The transformation from "one guy's unfinished script" to a tested, documented, CI-backed open-source framework took months of evenings and weekends. The Finish-Up-A-Thon was the deadline I needed to actually ship it.


My Experience with GitHub Copilot

GitHub Copilot was deeply involved in every phase of this project — not as a code generator I blindly accepted, but as a fast, context-aware collaborator that dramatically reduced the time between "I know what this should do" and "this actually works."

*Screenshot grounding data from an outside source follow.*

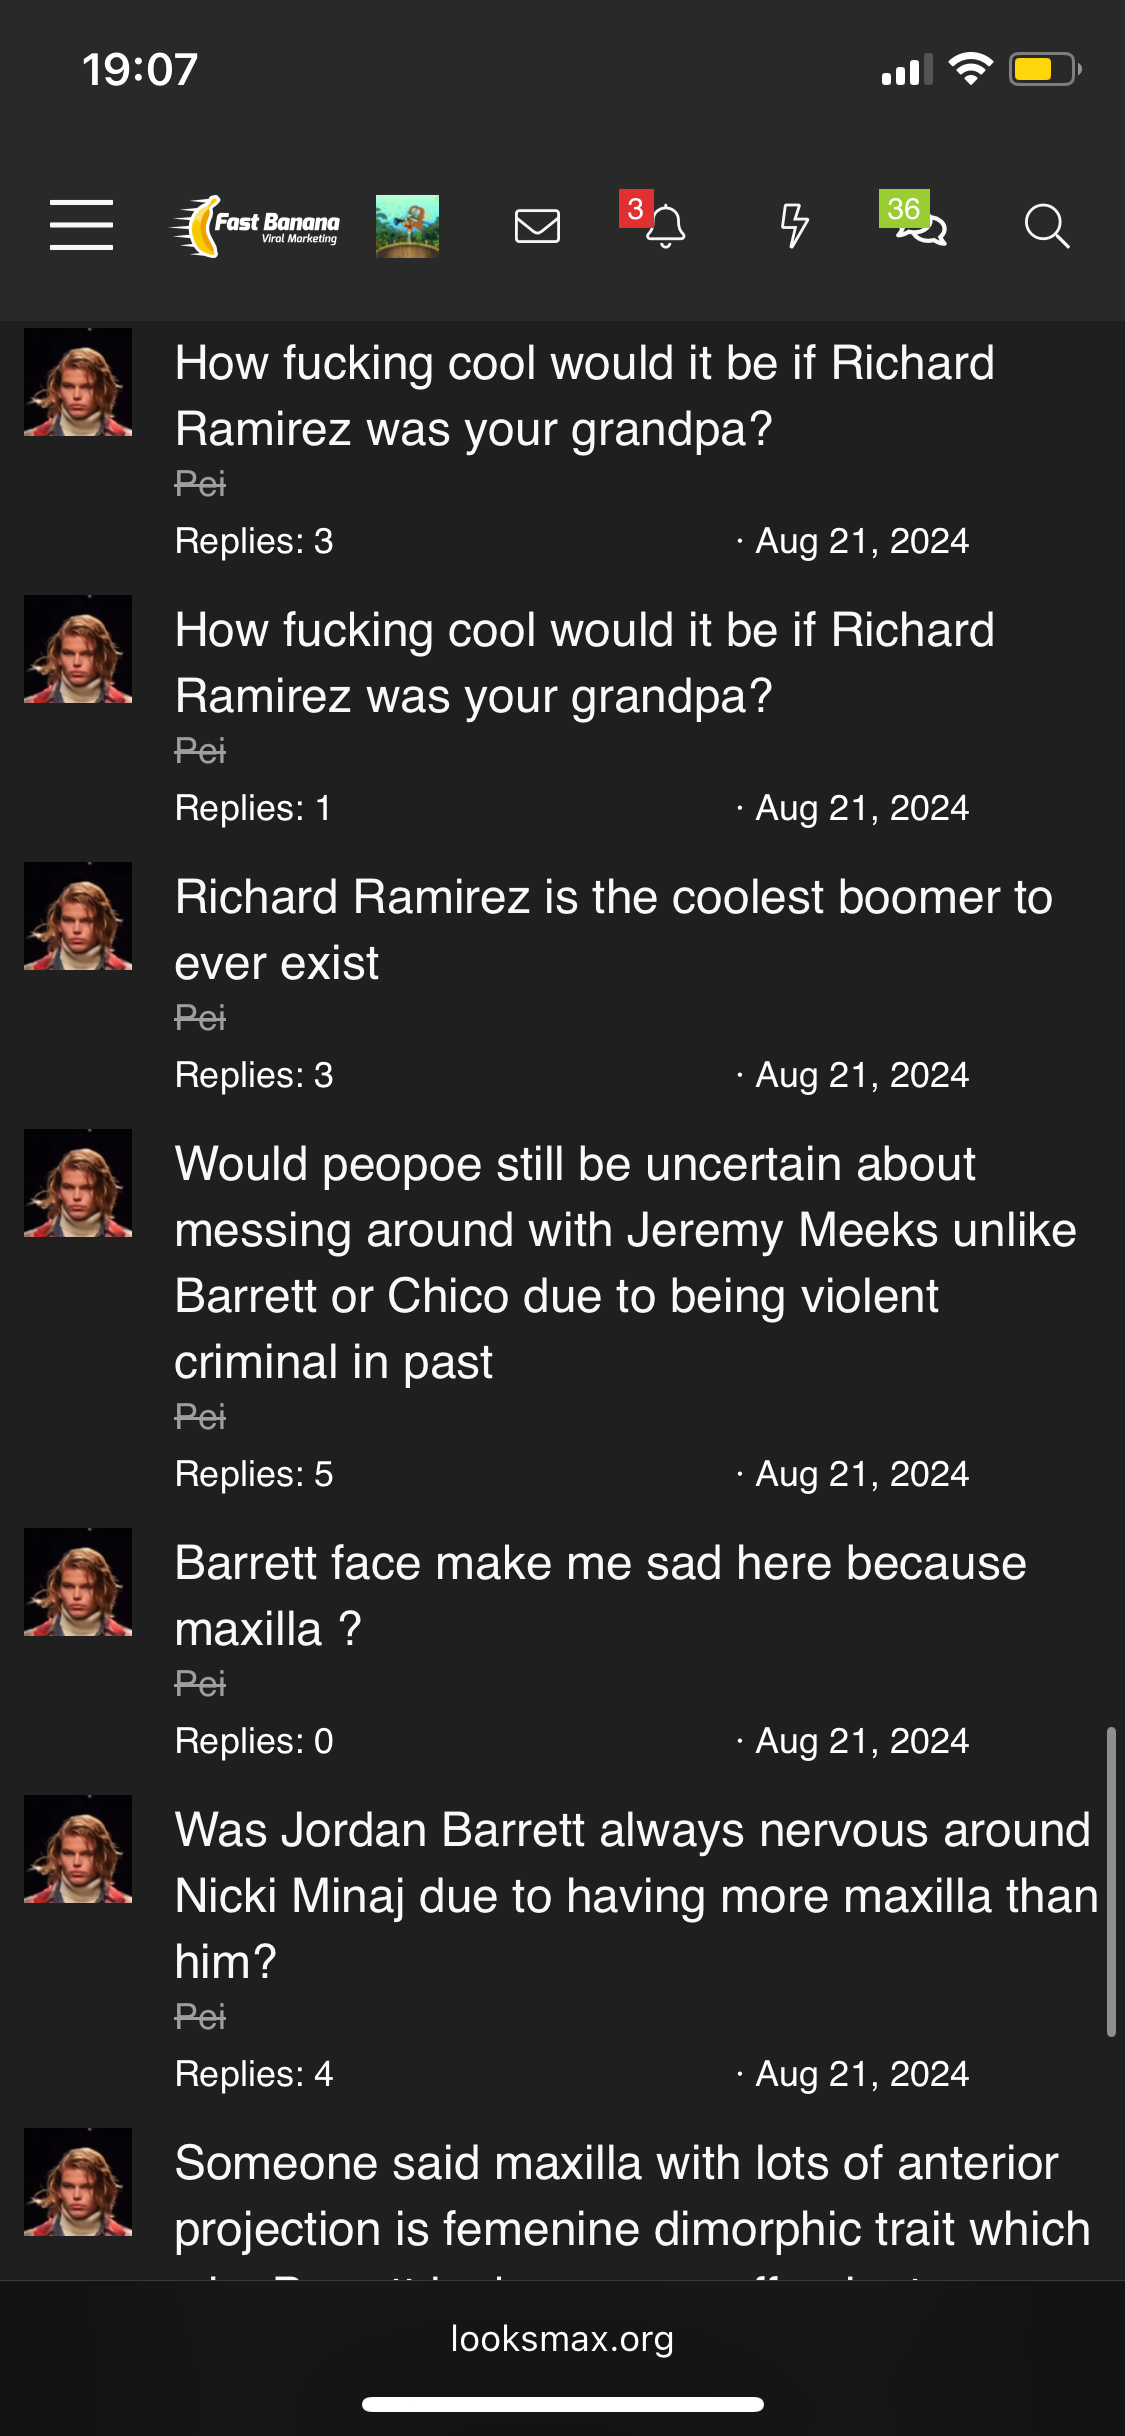Open the Richard Ramirez grandpa thread with 3 replies
1125x2436 pixels.
click(584, 396)
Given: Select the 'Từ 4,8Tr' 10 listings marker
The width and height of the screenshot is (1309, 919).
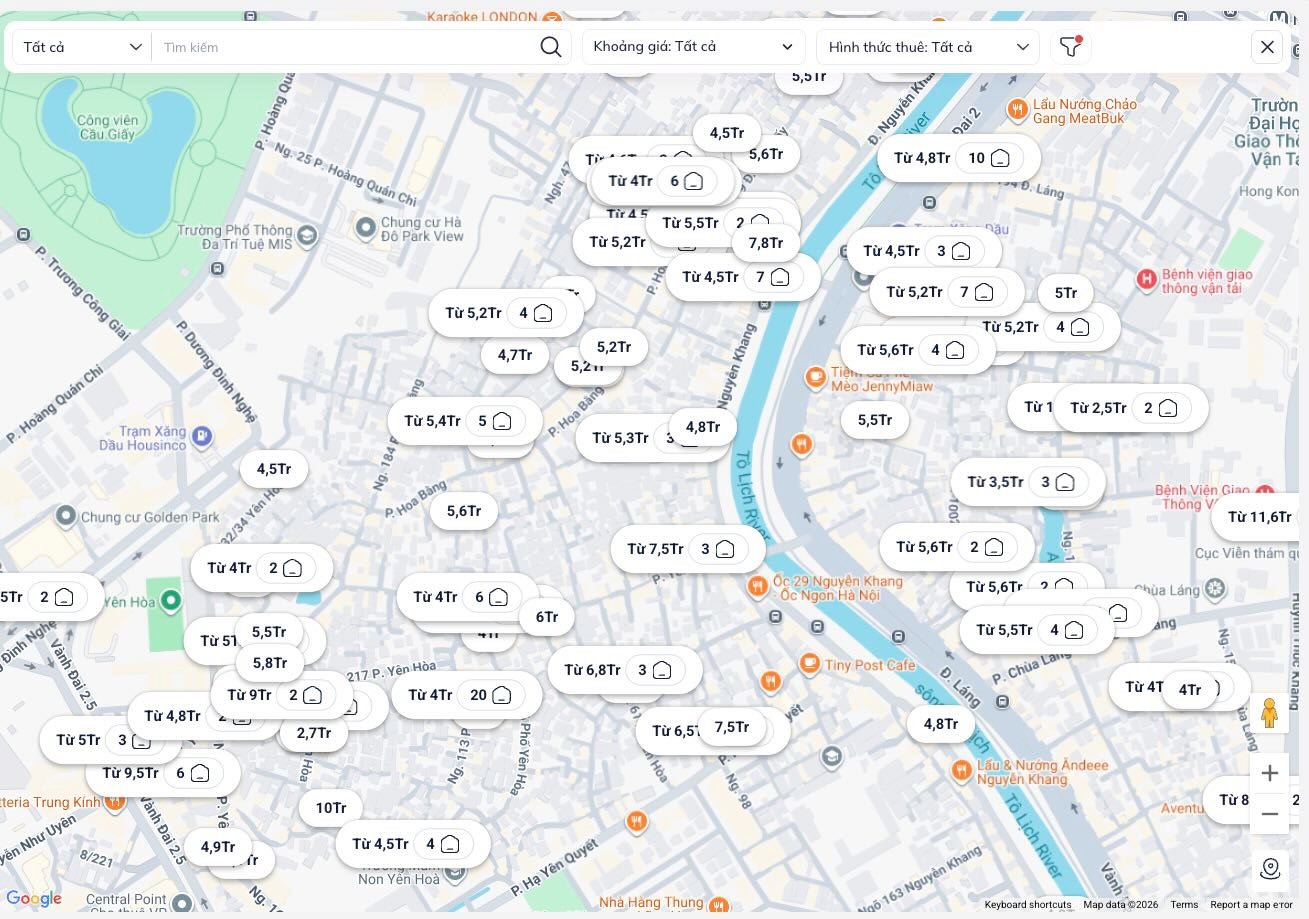Looking at the screenshot, I should pos(958,158).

Where Copilot helped the most:

Building the intelligence engine. The correlation logic is the most complex part of GhostScan. Given a Redis port open on the internet, a login panel, a missing CSP header, and a JS secret — how do you automatically detect which combinations create compound CRITICAL risks? I described the desired behaviour in a comment and Copilot drafted the scoring matrix and multiplier logic. It wasn't perfect on the first attempt, but it gave me a structure I could reason about and refine, instead of staring at a blank file.

The WAF bypass profiles. Mapping 8 different WAF vendors to their known sqlmap tamper chains, encoding specifics, and appropriate timing delays is tedious research work. Copilot accelerated this significantly — I'd write the CloudFlare profile, and Copilot would suggest accurate completions for Akamai, F5, and Imperva based on the pattern it saw. I still validated every tamper chain against actual test environments, but the scaffolding was generated in minutes.

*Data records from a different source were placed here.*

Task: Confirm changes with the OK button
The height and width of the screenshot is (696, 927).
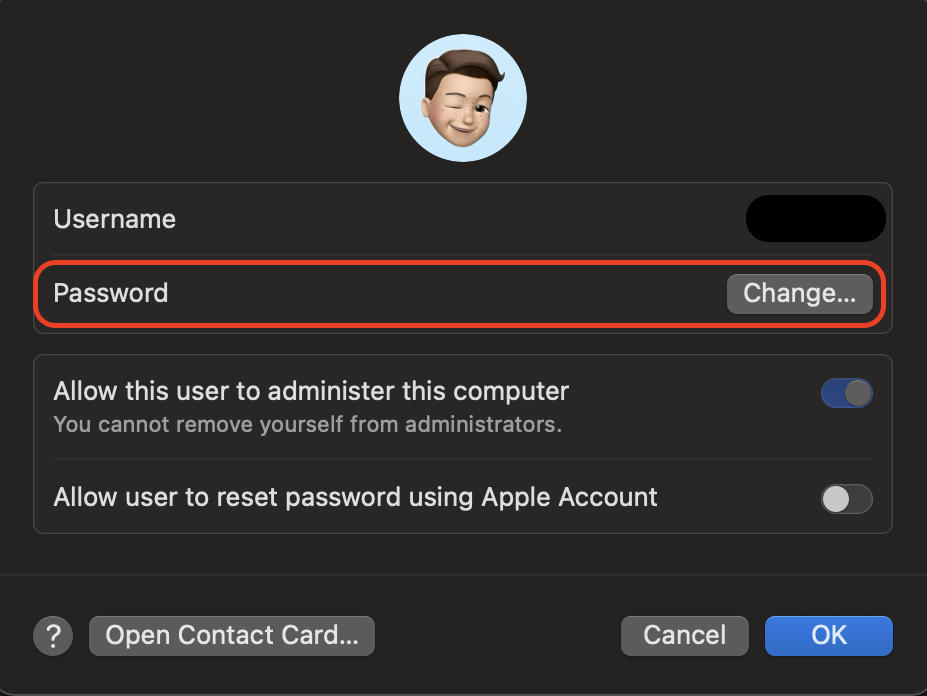Action: (828, 635)
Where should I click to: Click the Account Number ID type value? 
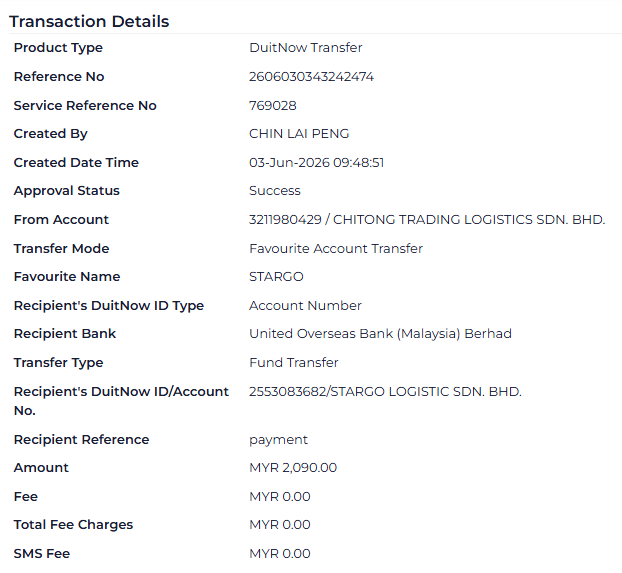(305, 306)
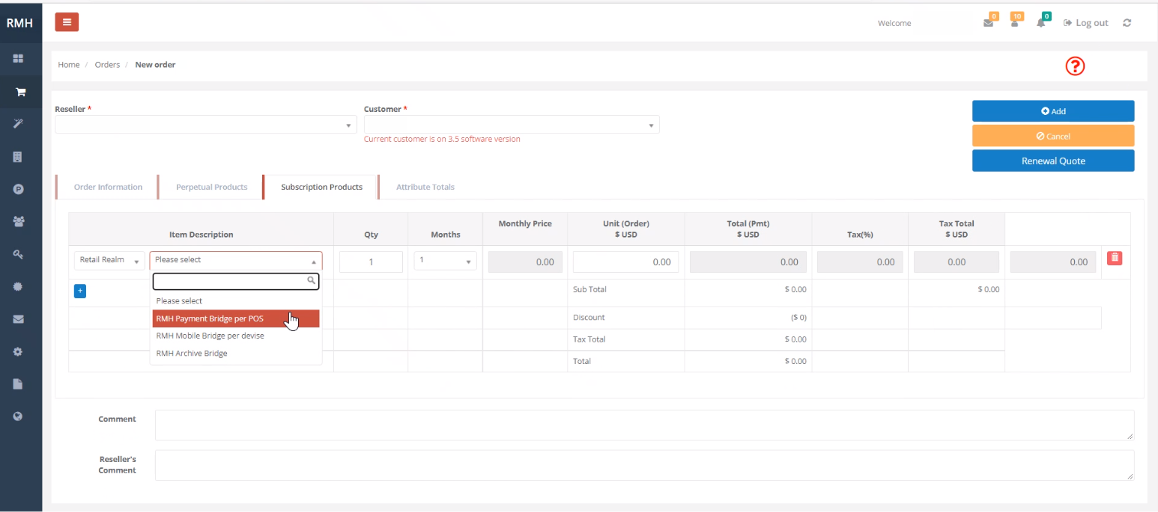Click into the Comment text field
This screenshot has height=512, width=1158.
coord(644,425)
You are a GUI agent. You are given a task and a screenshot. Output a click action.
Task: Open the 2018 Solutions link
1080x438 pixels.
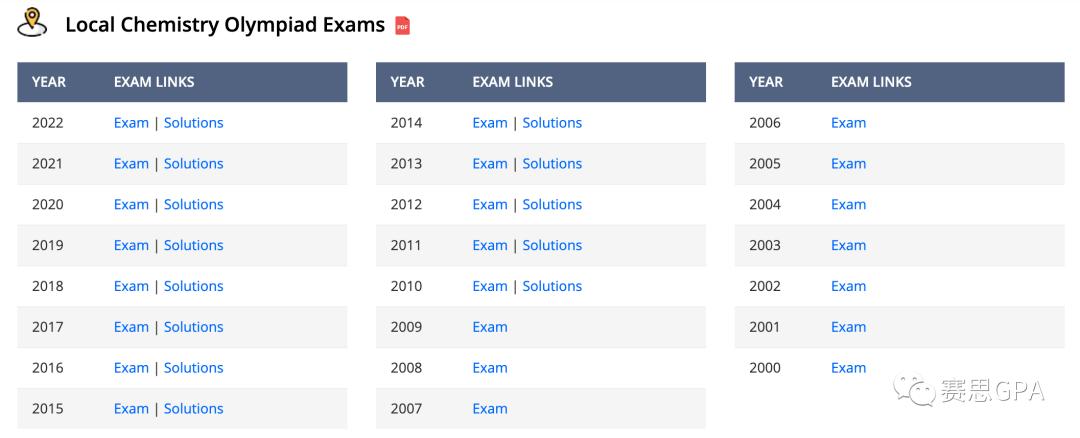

Writing the plugin sandbox. Building a plugin loader that isolates crashes, enforces timeouts, caps findings, and suppresses low-confidence results requires a lot of boilerplate threading and error-handling code. Copilot handled most of that correctly on the first pass, which meant I could focus on the plugin API design rather than concurrent.futures plumbing.

The reporting module. Generating PDF reports with ReportLab is notoriously verbose. Copilot wrote most of the table formatting, colour mapping, and page layout code from a short description and the finding schema. I estimated that would have taken me two full evenings to write from scratch; with Copilot it took a few hours.

Test cases. The CI integration tests — scope enforcement, WAF bypass validation, intelligence engine assertions — were mostly Copilot-generated from the function signatures and docstrings. It understood what the functions were supposed to do and wrote meaningful assertions.

What Copilot didn't replace: architectural decisions, security correctness, and tool integration logic. Every suggestion got reviewed, and anything touching security behaviour (scope enforcement, SSRF protection, WAF detection) was written and tested manually.

The honest summary: without Copilot, GhostScan v3 would still be unfinished. With it, I shipped a tested, documented, CI-backed framework. That's the difference.